Alla fine dell’anno scorso infatti, risultavano immatricolati ben 44.039.475 veicoli, un aumento dello 0,5% rispetto al 2019, dato per certi aspetti sconcertante se si pensa che per la gran parte dell’anno siamo rimasti tutti a casa e le vendite di automobili sono crollate. Di questi, poco più di 39.700.000 sono automobili, il resto sono camion e circa 100.000 sono autobus.

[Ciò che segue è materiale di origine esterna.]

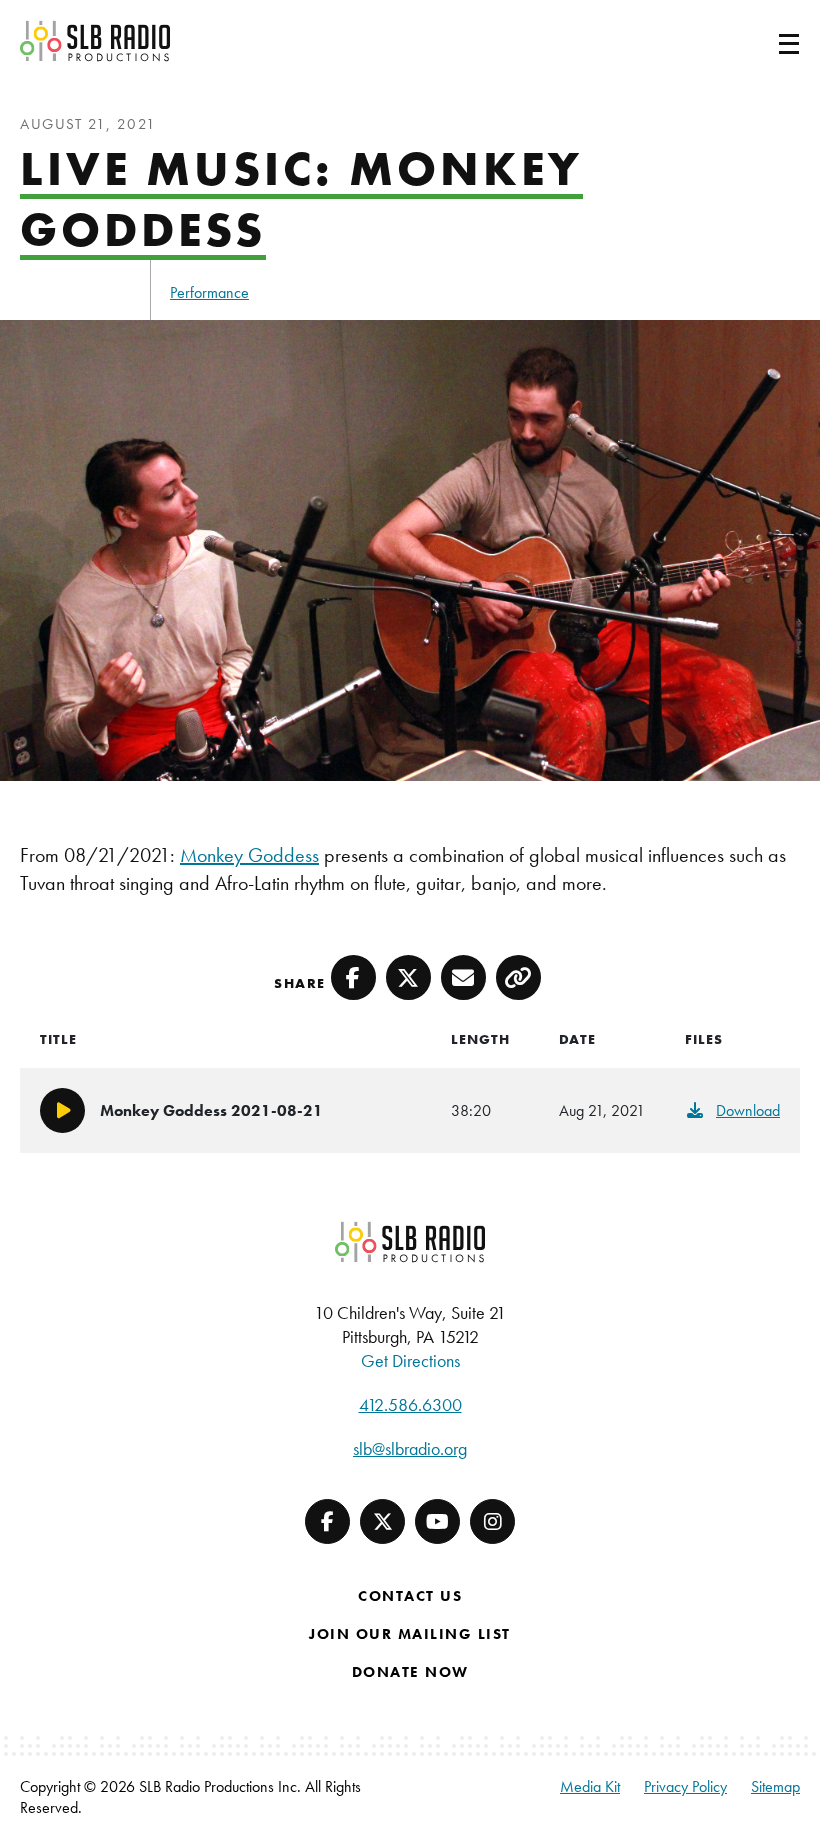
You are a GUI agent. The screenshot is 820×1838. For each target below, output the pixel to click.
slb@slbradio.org (410, 1448)
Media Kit (590, 1786)
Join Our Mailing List (410, 1634)
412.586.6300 (410, 1404)
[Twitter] (382, 1521)
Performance (209, 292)
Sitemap (775, 1786)
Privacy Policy (685, 1786)
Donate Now (410, 1672)
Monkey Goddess (249, 855)
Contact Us (410, 1596)
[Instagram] (492, 1521)
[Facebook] (327, 1521)
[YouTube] (437, 1521)
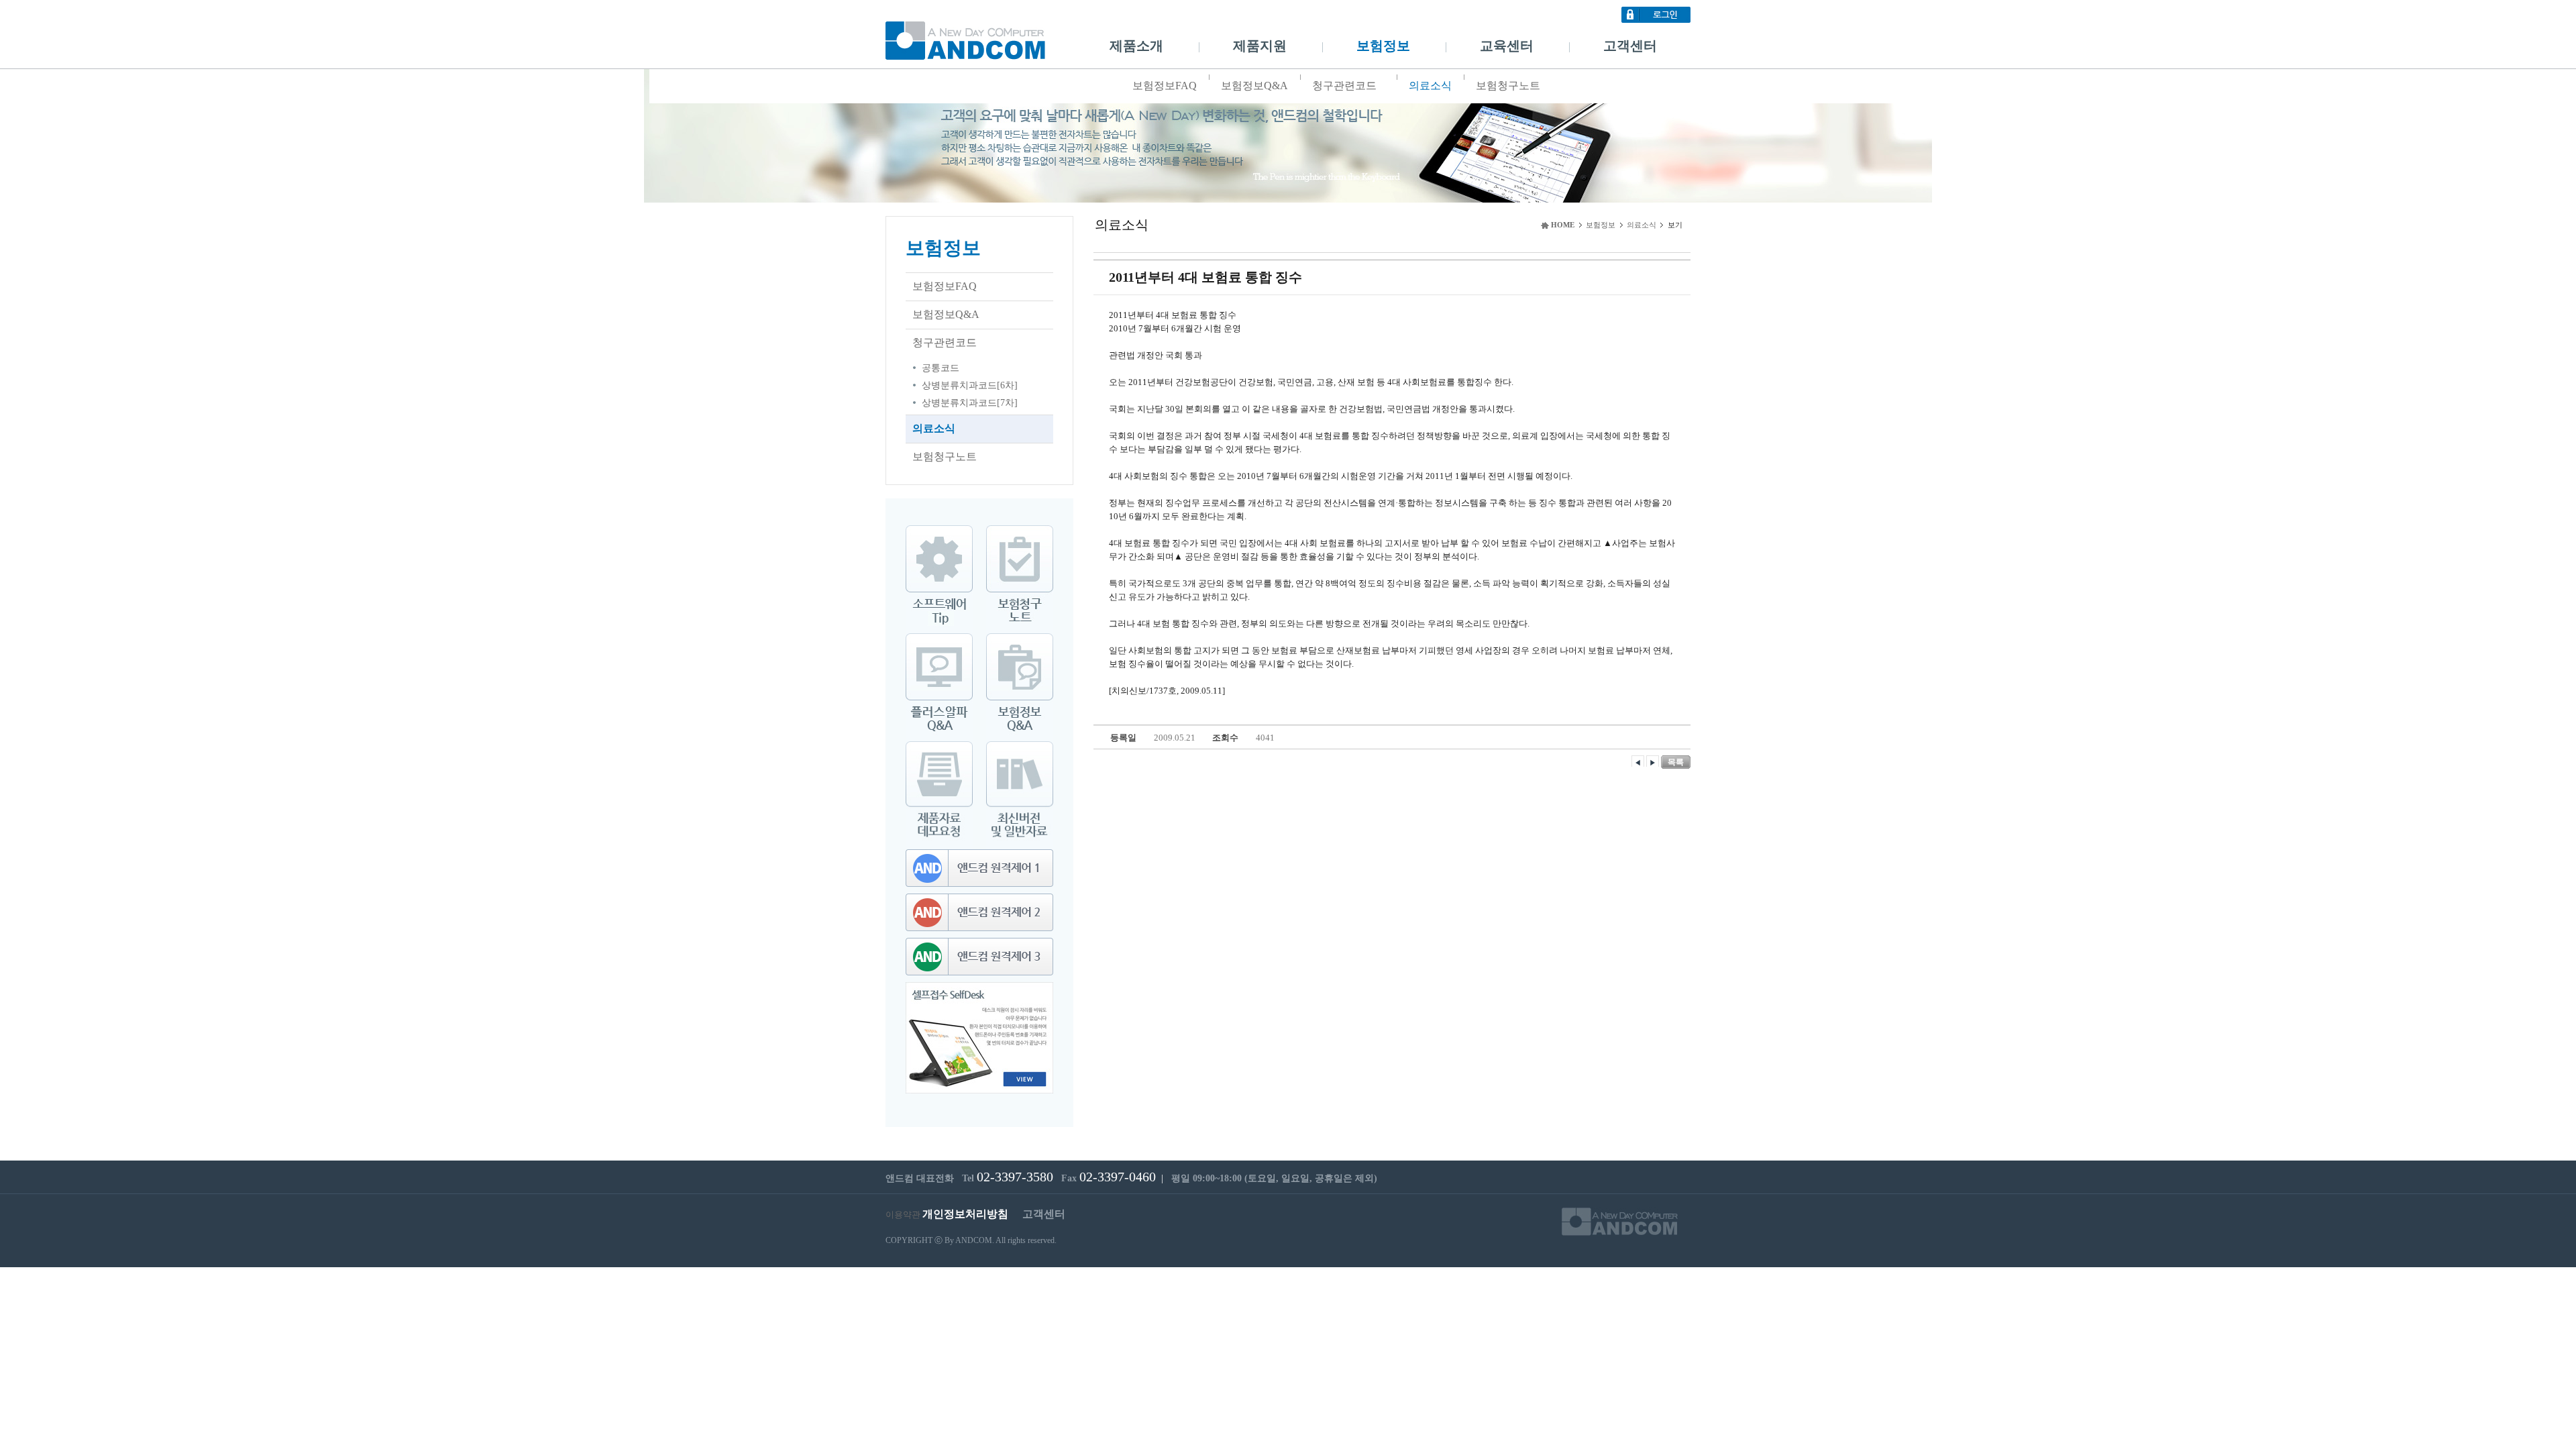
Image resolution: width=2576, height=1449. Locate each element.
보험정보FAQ (1164, 85)
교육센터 (1507, 45)
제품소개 (1136, 45)
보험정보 (1383, 45)
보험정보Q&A (1254, 85)
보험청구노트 (1508, 85)
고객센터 (1630, 45)
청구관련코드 (1344, 85)
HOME (1562, 225)
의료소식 (1430, 85)
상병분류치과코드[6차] (970, 385)
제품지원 (1260, 45)
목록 (1676, 762)
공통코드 (940, 368)
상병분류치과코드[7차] (970, 403)
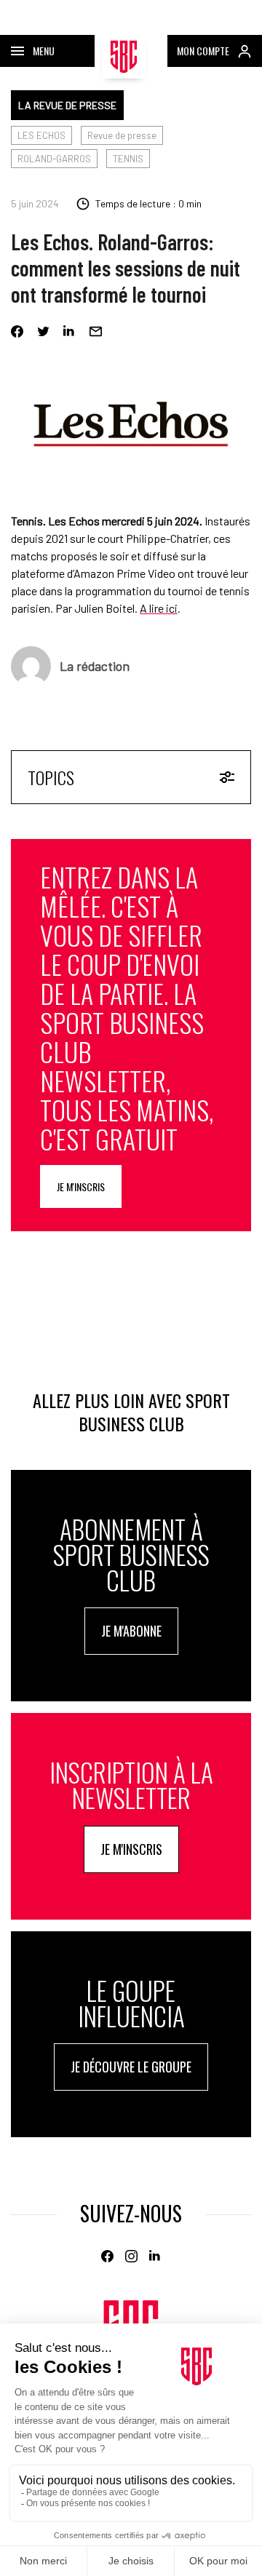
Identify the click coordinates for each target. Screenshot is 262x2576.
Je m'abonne (131, 1630)
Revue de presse (121, 135)
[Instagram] (131, 2256)
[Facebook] (17, 331)
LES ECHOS (41, 135)
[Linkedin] (69, 331)
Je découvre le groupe (131, 2066)
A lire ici (159, 608)
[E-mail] (96, 331)
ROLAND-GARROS (54, 158)
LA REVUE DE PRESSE (67, 105)
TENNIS (128, 158)
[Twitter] (43, 331)
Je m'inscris (81, 1186)
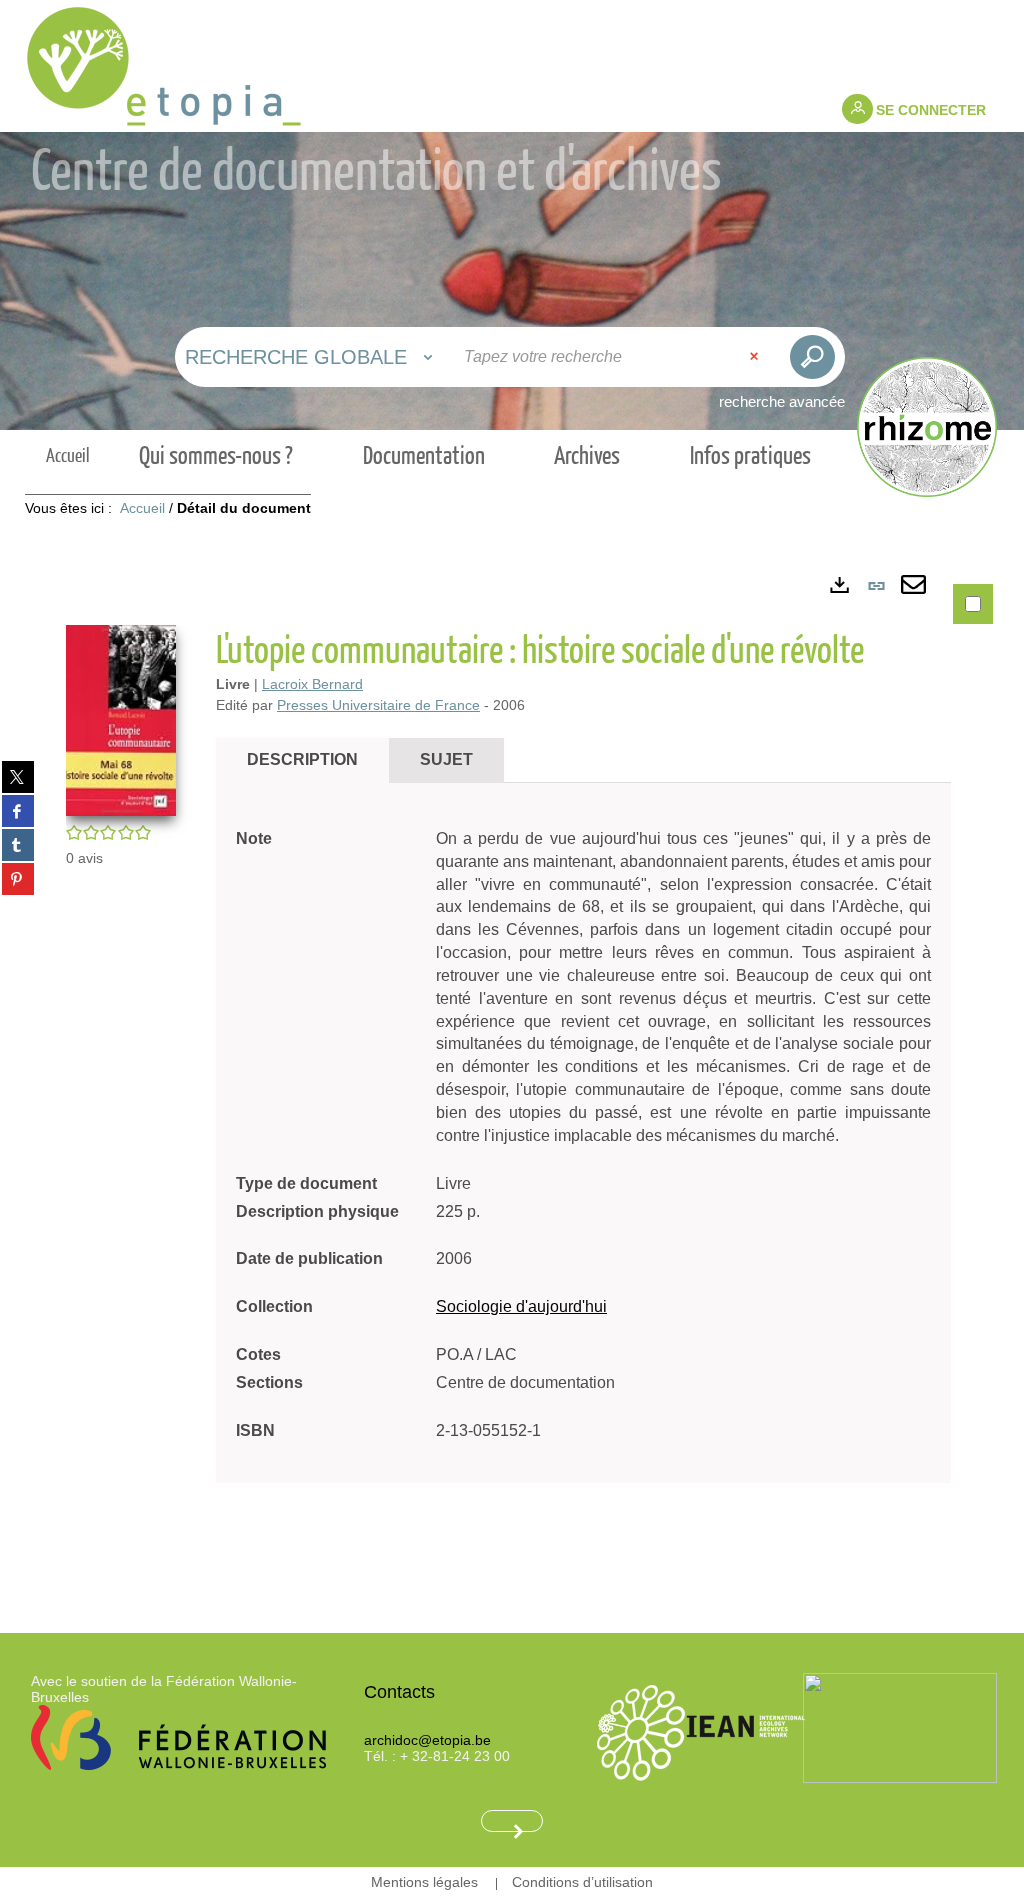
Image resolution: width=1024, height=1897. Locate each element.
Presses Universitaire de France (378, 705)
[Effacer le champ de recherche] (756, 357)
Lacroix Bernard (312, 684)
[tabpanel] (512, 1070)
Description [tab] (302, 759)
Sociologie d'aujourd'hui (521, 1306)
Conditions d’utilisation (582, 1882)
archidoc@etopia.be (427, 1740)
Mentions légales (424, 1882)
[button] (121, 719)
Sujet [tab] (446, 759)
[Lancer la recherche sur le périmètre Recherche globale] (812, 357)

I veicoli inquinanti sono la maggioranza

La cattiva notizia è che i veicoli meno inquinanti, quelli immatricolati secondo lo standard emissivo Euro VI, rappresentano solo il 26.3% delle automobili circolanti il che significa che abbiamo ancora milioni di veicoli circolanti con tecnologie vecchie e dannose per i nostri polmoni. Infatti, i veicoli con standard da Euro 0 a Euro 3 rappresentano ancora oltre il 34% dei veicoli circolanti e sono dunque la maggioranza rumorosa e puzzolente delle automobili in circolazione.

Poche auto elettriche

E sul fronte auto elettriche? Beh, può tranquillamente dirsi che siamo all’anno “zero” se solo pensiamo che, sui circa 40 milioni di auto, sono 53.079 quelle pure elettriche e poco più di 500.000 quelle ibride. Non va meglio sul fronte degli autobus, dei quali solamente 512 (si, avete letto bene) sono elettrici in tutta l’Italia su quasi 100.000 circolanti. In confronto, gli oltre 16.000 bus elettrici circolanti nella sola città di Shezhen in Cina danno l’idea di quanta strada (elettrica) ci sia ancora da fare in Italia.

Nel complesso, i dati Aci sono sconfortanti per chi si augura una veloce e rapida transizione verso una mobilità sostenibile e poco inquinante. Sono dati che rendono ridicole tutte le polemiche attorno agli incentivi alle auto elettriche di quest’ultimo anno, che hanno avuto il pregio di innalzare le vendite ma, ad oggi, solo di scalfire il problema. Ma quelli dell’Aci sono dati che mettono ancora più in evidenza l’occasione persa con il Recovery Fund, con il quale avremmo potuto finanziare una filiera industriale italiana dei veicoli elettrici, soprattutto quelli pesanti, e invece abbiamo finanziato parecchie cose la cui utilità è tutta da dimostrare, come l’idrogeno da metano giusto per salvare qualche asfittica industria italiana del settore.